Ronnie Lessa é suspeito de ter matado Marielle Franco e Anderson Gomes

Gregory Prudenciano e Isabelle Resende, da CNN, em São Paulo e no Rio de Janeiro
10 de julho de 2021 às 19:40 | Atualizado 10 de julho de 2021 às 20:32
Ronnie Lessa
O ex-policial Ronnie Lessa é um dos suspeitos de ter matado Marielle Franco e Anderson Gomes
Foto: Divulgação

Suspeito de envolvimento nos assassinatos da vereadora Marielle Franco e do motorista Anderson Gomes, o policial militar reformado Ronnie Lessa foi condenado pela Justiça do Rio de Janeiro por ocultação e destruição de provas do caso, informou neste sábado (10) o Tribunal de Justiça do estado.

Além de Ronnie Lessa, a mulher e o cunhado do suspeito, Elaine Lessa e Bruno Figueiredo, e outras duas pessoas também foram condenadas. Segundo a Justiça, todos participaram de uma ação, em 13 de março de 2019, para destruir armas que estavam escondidas em um apartamento de Ronnie Lessa no Rio de Janeiro. A operação aconteceu praticamente um ano depois das mortes de Marielle e Anderson. 

Ronie Lessa, suspeito de ter cometido os homicídios, foi condenado a quatro anos e seis meses de prisão por ocultar armas que estariam envolvidas nos crimes, enquanto os outros quatro foram condenados a quatro anos de reclusão por terem retirado as armas de Lessa do apartamento.

Segundo a polícia, as armas foram jogadas no mar da Barra da Tijuca, também no Rio de Janeiro. 

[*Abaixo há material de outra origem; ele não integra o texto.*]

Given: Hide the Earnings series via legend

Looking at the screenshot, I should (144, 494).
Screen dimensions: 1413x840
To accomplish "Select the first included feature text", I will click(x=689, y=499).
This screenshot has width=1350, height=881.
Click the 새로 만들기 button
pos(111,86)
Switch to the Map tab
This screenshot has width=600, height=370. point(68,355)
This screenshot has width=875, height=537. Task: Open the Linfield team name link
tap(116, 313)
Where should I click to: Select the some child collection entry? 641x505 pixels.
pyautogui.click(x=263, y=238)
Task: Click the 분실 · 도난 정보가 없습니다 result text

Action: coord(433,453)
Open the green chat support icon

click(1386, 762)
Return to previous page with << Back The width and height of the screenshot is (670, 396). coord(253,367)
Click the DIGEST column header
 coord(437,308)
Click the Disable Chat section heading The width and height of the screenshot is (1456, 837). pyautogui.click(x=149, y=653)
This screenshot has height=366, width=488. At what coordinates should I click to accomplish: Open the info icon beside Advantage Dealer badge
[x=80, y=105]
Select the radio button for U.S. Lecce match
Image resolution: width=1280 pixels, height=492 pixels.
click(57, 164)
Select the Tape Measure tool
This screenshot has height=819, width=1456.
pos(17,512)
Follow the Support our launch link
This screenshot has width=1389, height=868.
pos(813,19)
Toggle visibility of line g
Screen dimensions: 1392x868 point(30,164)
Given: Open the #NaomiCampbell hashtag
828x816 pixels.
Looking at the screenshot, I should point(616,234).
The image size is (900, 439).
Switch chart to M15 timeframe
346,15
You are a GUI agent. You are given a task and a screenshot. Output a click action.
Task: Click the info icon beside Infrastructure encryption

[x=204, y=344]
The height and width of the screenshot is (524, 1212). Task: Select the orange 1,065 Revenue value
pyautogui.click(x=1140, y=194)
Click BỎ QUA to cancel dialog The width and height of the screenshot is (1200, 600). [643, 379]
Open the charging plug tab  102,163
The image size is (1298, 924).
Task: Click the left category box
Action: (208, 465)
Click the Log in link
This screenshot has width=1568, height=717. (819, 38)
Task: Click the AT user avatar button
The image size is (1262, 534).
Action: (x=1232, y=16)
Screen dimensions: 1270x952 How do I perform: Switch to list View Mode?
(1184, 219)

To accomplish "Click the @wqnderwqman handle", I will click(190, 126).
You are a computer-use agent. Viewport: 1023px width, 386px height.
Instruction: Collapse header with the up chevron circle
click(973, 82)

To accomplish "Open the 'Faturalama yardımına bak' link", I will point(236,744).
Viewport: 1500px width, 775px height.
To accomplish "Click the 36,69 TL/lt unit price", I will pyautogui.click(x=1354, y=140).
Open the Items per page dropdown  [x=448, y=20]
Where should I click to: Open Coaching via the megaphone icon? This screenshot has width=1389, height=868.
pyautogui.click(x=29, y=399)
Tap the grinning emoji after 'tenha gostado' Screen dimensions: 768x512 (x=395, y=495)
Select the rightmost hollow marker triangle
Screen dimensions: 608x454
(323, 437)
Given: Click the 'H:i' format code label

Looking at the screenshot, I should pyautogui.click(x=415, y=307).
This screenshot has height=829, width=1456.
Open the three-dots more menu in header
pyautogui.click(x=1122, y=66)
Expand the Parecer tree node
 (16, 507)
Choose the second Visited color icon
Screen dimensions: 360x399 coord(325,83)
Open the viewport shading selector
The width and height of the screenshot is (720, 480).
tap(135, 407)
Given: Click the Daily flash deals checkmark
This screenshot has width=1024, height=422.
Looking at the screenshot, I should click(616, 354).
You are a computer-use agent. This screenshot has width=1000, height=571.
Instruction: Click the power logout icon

A advogado de Ronnie Lessa, Bruno Castro, disse em nota que a condenação de seu cliente está baseada "em coisa nenhuma" e que ele "foi condenado por possuir armas que sequer foi comprovado que existiam". "Há um estado de exceção judicial no que tange aos acusados, em especial ao Ronnie Lessa", pontuou. 

Lessa segue preso em regime fechado na penitenciária de segurança máxima de Porto Velho, em Rondônia, onde cumpre pena com Élcio Queiroz, outro ex-policial acusado pelas mortes de Marielle e Anderson. 

Os outros quatro condenados tiveram as penas de prisão convertidas em prestação de serviços. Eles também precisarão passar cinco horas por dia, aos sábados e domingos, em casas de albergado ou em alguma instituição que ainda será definida pela Justiça.